SOURCE ->
============================================================
And he was a very clever man—both a canon and civil lawyer—and very ambitious.
Tom Doyle first met Tony Bevilacqua decades ago. Today, Doyle is probably the world’s best-known activist in the Church’s sexual-abuse scandal. He was once a Dominican priest who worked in the Vatican’s Washington embassy, on a fast track toward becoming a cardinal himself. (He still lives outside D.C.) Doyle is a canon lawyer, too, and he and Bevilacqua bonded over legal discussions, which surprised Doyle—a bishop taking time to pick his brain. But expertise in canon law was prized by the Vatican, and Bevilacqua was determined to become the U.S. authority on it. Doyle started talking at length to Bevilacqua about how the Church was handling sexual abuse, all the way back in the ’80s, when Bevilacqua was bishop of Pittsburgh.
As Doyle started working on a manual for the Church on dealing with the issue, Bevilacqua cheered him on. News of clerical sexual abuse wouldn’t become a household topic until the Boston Globe exposed that city’s archdiocese in 2002, so in helping take on the problem in the mid-’80s, Bevilacqua was way ahead of the curve.
Doyle came up with practical guidelines, ones that paid particular attention to getting abusive priests away from children and focused on counseling for victims. Bevilacqua read Doyle’s drafts, made suggestions, and championed a perspective that balanced sensitivity to victims with the legal and PR dilemmas of the Church.
============================================================
DATA SEGMENT ->
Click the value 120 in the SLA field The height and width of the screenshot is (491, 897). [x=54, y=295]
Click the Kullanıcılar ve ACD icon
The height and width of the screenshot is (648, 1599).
============================================================
EXERCISE DETAILS -> In the passage about Doyle and Bevilacqua, what post did Bevilacqua hold in the '80s when Doyle began talking with him about how the Church was handling sexual abuse? Draw only on the passage about Doyle and Bevilacqua, not on the lines.

OUTPUT OF THE EXERCISE -> He was bishop of Pittsburgh.